今回僕は新戦力としてアズマオウをパーティに組み込んだ、いつかエッセイにもかいたあのトサキントが進化したのである。

 あのトサキントはまあとんでも無い怪物だった。放流しなかったご老人の判断は賢明だったと思う。完全体ではないにしろドラゴンポケモンであるガバイトをビビらせるトサキントなんて聞いたことがない、ゴルダックが居なかったら手懐ける事もできなかったであろう。

 挙句勝手に何かと戦って勝手に進化するしもう無茶苦茶である。今でこそ懐いてくれたが、本当にどうなることかと思った。

 このアズマオウの特徴として特殊な特性がある。本来水ポケモンは電気タイプに対して弱いはずなのだが、このアズマオウはツノで電撃を受け止めることができるのだ。理論上は存在するものの、実際には初めて見た。

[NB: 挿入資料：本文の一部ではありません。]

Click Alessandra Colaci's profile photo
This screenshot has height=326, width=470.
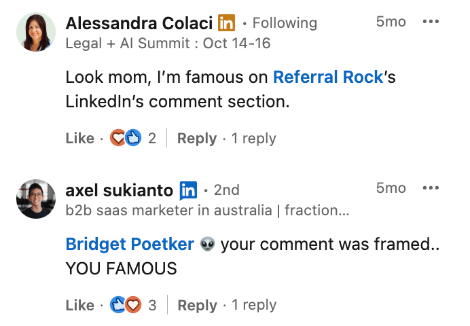click(36, 33)
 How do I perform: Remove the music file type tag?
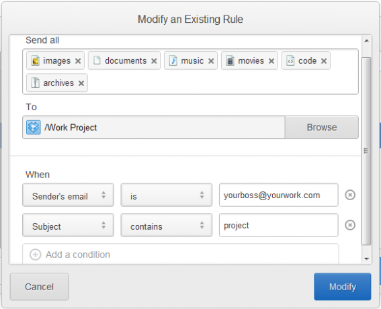pyautogui.click(x=211, y=61)
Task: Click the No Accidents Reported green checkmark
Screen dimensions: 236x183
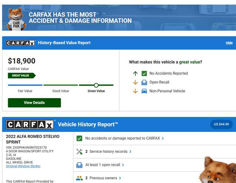Action: 144,73
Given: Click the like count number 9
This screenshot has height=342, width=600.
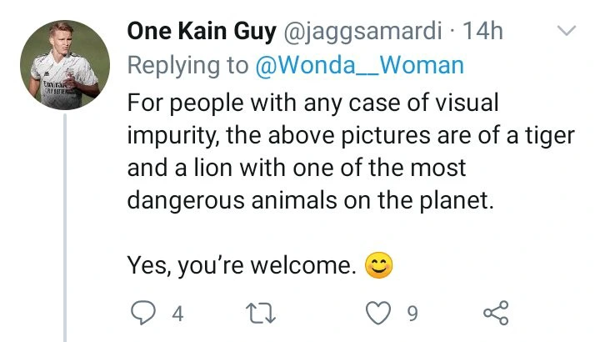Looking at the screenshot, I should tap(412, 314).
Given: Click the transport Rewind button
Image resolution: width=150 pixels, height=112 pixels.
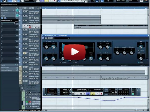Looking at the screenshot, I should point(77,94).
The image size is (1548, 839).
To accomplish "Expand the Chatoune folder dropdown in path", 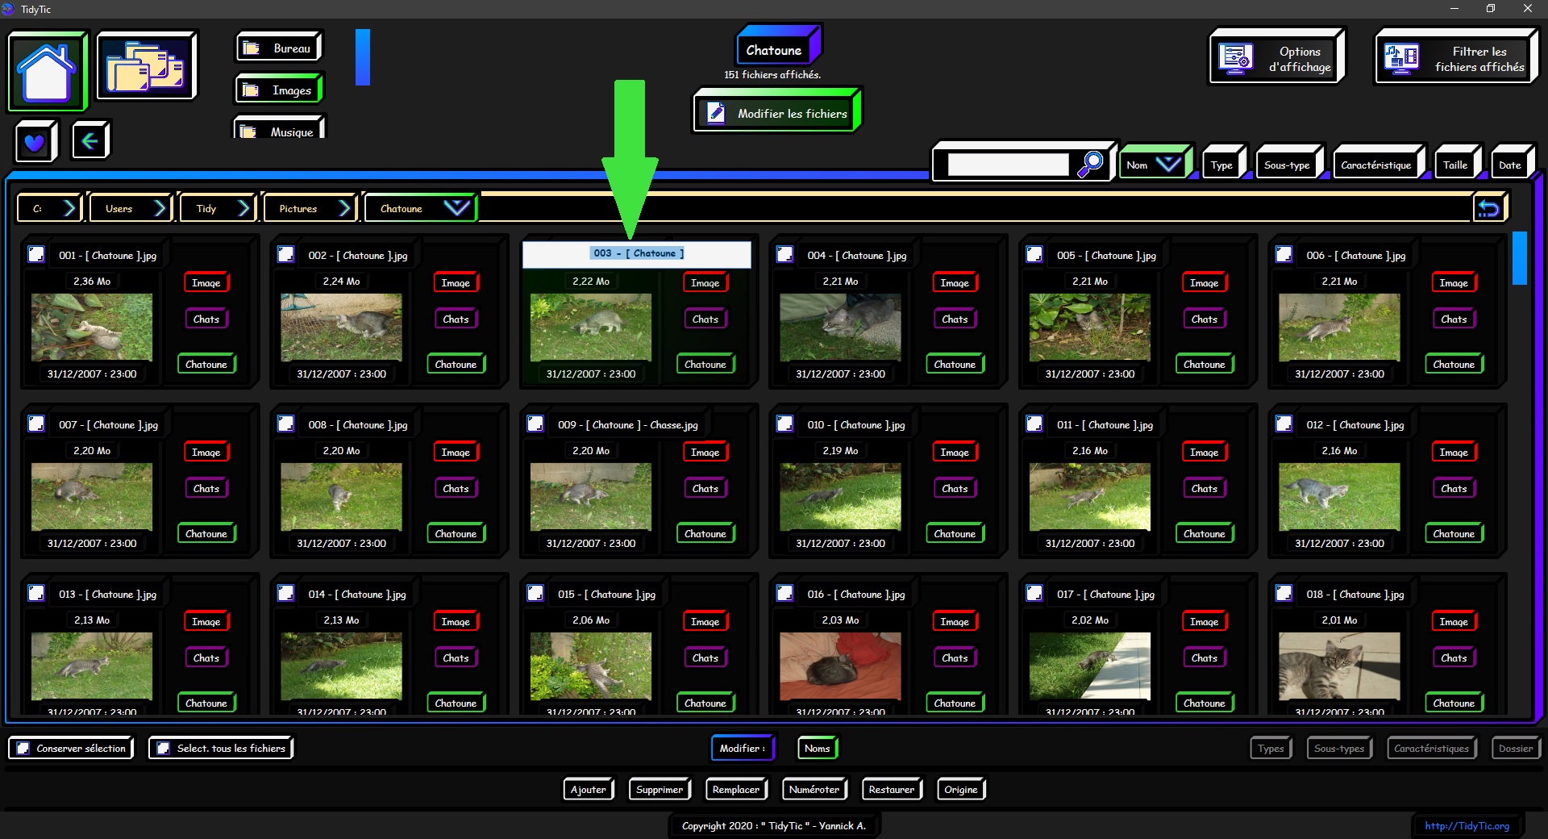I will click(456, 208).
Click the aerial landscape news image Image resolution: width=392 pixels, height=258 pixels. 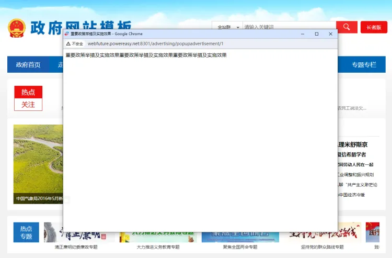[38, 162]
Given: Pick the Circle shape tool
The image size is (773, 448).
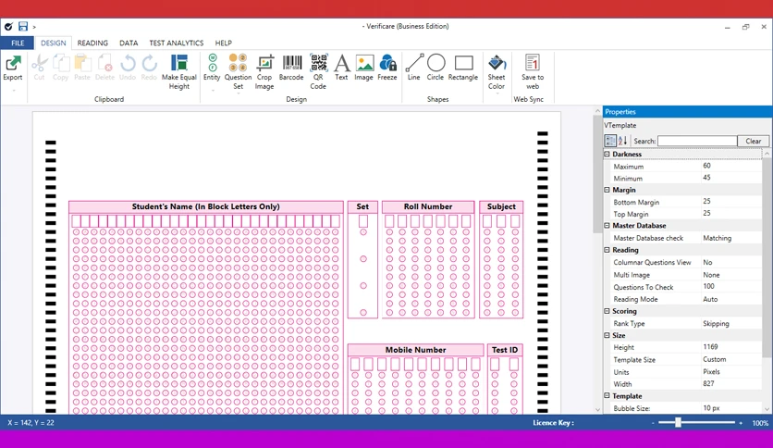Looking at the screenshot, I should 436,68.
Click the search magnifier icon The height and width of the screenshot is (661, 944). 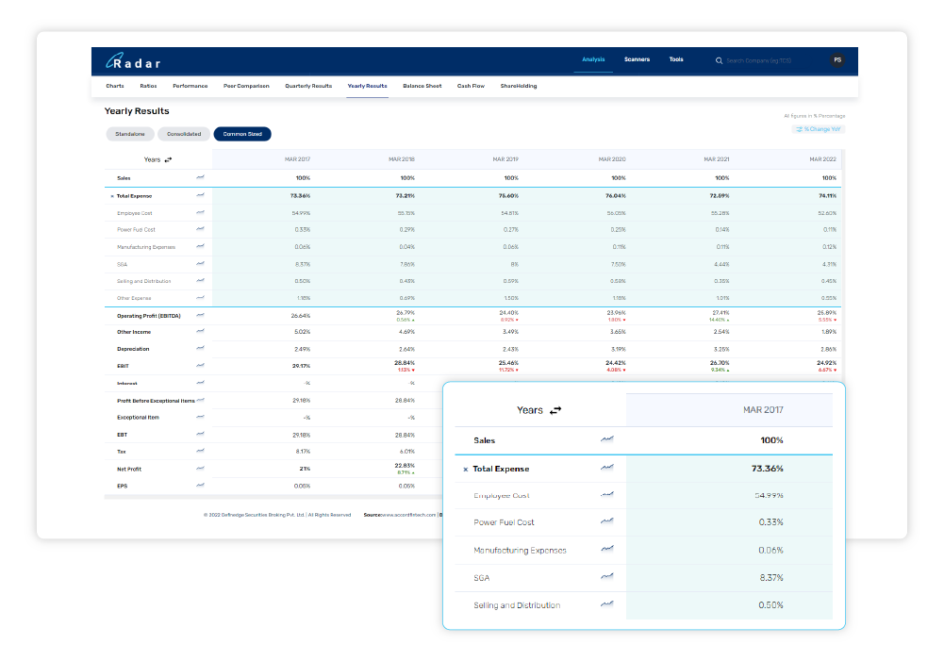(x=719, y=59)
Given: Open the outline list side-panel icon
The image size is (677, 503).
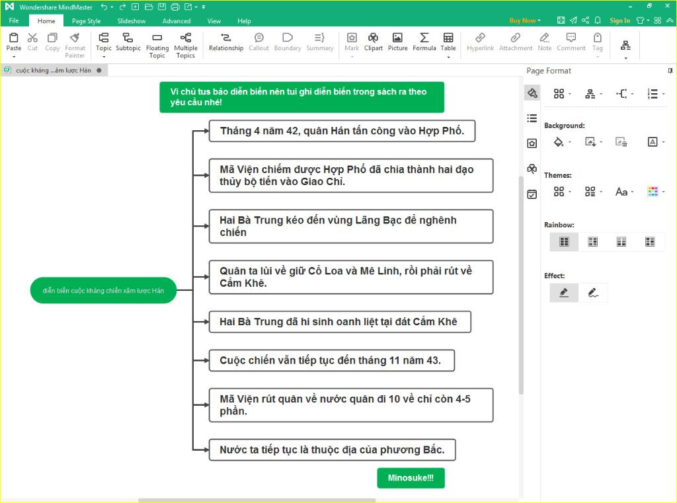Looking at the screenshot, I should (532, 118).
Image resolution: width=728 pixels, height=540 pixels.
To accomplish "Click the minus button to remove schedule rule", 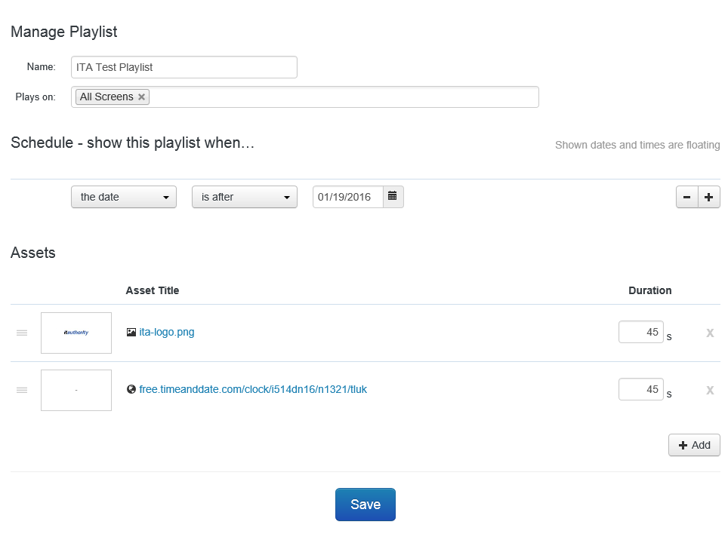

 海上バトルでは電気タイプの技に対してどのような対策を取るかは非常に重要なポイント(草タイプの技は海上では威力を発揮しづらい)になるので、何かスパイスになればと投入したのだ。

 

 結果として、僕はサントアンヌ杯二度目の優勝を果たした。ほとんどアズマオウの力である、ホエルオー相手につのドリルを決めたのにはこちらも驚くばかりだ。

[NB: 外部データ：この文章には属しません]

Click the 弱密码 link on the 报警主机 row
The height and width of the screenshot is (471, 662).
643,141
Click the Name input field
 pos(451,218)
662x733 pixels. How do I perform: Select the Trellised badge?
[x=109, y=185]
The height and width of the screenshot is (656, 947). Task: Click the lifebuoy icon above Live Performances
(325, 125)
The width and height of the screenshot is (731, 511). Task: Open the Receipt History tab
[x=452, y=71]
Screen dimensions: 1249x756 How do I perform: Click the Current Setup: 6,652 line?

 アズマオウは喜びとともにこちらに顔を出すのだが、ちょっとだけ怖い。しかし、強さに貪欲なその姿は、美しいと思う。

 

 最近僕はこだわりをあまり持たず、ただひたすらに勝とうと考えている、それがいい方向に作用しているのかはどうかは知らないが、調子がいい。取り敢えずはこのまま走り続けようと思う。